Thursday, April 23, 2015
It can be difficult to explain me to someone else. I've often said that I'm a contradiction. The most reality minded dreamer you will meet. I'm strong but yet sensitive & vulnerable. I'm independent but yet want someone around. I want blue skies & sunshine but yet I love the rain storms.
I've claimed for years that I'm fiercely independent. After talking with a friend I may have to retire the label of "fiercely independent". I'm independent in the way that I don't NEED someone, I can & do get by on my own just fine, but I want someone. I enjoy my time to myself but I like just having somebody around. I can do things by myself, from home projects to entertaining myself, but I'm also able to ask for help or ask someone to do something (still working on the emotional help requests though).
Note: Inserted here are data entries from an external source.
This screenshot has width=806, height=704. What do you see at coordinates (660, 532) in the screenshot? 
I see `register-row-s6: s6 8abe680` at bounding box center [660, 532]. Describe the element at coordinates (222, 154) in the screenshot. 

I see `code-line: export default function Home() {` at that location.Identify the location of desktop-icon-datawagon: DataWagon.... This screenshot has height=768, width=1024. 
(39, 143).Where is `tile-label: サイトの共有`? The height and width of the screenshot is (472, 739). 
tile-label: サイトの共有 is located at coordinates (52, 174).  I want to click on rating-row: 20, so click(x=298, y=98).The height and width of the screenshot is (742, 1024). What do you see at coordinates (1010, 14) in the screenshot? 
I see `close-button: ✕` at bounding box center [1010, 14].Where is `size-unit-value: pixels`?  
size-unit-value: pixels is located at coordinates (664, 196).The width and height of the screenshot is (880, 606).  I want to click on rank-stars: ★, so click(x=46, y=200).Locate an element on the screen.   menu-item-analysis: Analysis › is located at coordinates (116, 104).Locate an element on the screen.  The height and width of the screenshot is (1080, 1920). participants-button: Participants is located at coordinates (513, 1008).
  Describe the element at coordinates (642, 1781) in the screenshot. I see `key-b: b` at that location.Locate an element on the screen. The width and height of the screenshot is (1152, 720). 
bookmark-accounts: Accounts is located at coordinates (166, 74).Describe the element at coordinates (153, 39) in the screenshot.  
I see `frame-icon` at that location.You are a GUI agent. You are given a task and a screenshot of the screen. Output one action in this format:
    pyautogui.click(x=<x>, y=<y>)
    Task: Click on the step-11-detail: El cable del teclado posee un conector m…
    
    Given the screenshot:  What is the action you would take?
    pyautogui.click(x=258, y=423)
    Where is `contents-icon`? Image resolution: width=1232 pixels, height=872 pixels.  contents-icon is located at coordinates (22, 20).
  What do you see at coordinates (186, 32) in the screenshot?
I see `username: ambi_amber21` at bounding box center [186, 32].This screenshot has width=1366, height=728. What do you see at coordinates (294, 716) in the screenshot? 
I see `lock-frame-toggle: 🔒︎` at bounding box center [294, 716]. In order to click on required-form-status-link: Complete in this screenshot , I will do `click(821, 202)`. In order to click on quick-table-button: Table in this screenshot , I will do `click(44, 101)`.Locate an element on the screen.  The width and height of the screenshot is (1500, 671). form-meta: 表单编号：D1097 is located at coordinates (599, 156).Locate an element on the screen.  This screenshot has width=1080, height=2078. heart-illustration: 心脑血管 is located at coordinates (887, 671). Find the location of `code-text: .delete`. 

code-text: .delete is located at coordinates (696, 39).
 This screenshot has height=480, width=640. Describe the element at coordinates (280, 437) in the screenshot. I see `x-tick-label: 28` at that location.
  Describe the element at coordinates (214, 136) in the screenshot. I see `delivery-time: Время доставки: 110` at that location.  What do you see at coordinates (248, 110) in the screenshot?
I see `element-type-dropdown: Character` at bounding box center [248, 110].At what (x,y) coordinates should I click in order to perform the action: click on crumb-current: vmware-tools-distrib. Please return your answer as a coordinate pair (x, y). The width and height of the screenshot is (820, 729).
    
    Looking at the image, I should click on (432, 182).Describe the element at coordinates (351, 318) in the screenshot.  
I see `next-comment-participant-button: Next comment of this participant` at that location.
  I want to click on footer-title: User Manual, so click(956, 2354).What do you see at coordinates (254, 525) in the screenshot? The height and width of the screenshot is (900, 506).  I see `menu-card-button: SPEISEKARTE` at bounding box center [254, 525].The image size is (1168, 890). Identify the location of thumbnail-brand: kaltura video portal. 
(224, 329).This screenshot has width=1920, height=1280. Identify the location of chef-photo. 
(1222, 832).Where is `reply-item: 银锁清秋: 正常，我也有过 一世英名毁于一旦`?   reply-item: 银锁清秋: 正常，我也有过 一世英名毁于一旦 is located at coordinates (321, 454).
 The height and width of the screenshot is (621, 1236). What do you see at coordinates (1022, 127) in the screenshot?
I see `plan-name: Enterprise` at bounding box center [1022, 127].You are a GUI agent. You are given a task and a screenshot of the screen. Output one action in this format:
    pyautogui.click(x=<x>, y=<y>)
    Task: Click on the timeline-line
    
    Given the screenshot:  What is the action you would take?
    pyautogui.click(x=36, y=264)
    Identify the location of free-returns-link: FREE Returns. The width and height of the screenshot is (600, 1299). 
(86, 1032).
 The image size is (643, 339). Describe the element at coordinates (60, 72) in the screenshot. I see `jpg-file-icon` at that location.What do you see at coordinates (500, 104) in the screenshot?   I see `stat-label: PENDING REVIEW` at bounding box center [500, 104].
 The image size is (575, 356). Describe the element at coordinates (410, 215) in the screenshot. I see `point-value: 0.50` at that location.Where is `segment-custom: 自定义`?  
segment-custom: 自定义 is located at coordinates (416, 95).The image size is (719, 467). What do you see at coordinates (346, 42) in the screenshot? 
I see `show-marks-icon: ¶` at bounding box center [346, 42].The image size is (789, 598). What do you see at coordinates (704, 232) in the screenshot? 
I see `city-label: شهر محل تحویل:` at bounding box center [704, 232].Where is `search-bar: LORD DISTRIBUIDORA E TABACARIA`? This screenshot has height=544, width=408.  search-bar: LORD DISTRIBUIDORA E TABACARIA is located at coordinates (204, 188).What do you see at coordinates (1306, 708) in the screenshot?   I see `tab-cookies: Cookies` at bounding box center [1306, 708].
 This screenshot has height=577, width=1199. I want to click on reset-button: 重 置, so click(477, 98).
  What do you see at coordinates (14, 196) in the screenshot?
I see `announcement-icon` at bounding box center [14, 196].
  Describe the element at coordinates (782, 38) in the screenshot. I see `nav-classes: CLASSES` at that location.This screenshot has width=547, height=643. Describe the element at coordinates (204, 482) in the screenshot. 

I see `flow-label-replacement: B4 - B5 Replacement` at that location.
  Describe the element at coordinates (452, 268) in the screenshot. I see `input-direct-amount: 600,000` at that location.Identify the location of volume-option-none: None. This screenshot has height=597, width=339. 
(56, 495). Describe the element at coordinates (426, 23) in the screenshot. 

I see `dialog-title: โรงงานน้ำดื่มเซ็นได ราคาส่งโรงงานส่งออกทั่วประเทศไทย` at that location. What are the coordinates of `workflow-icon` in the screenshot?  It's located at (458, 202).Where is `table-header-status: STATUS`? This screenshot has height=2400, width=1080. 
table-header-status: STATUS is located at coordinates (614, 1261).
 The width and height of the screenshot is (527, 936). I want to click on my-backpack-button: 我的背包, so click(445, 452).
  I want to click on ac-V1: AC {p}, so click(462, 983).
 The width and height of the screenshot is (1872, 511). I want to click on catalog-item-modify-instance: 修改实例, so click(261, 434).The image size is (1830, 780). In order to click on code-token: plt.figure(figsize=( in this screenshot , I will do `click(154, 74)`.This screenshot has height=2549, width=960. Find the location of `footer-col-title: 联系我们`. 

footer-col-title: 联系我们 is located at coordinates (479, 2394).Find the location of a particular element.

I'm usually up for anything! Trying a new restaurant, new music, a road trip, meeting new people, new experiences of any kind really. There's an old country song that has the line "She likes adventure with security" - I always loved that line, it just seemed to fit with how I felt most of the time.
But how do I explain this to someone? I know there are no hard & fast rules, not everything is all or nothing. But how to translate that I'm independent but yet I still would rather have you around? How do I convey that while I don't let it show what you said or did hurt me? Or that while I'm confident in myself & how I am & how I feel, I still like compliments, validations & reassurances?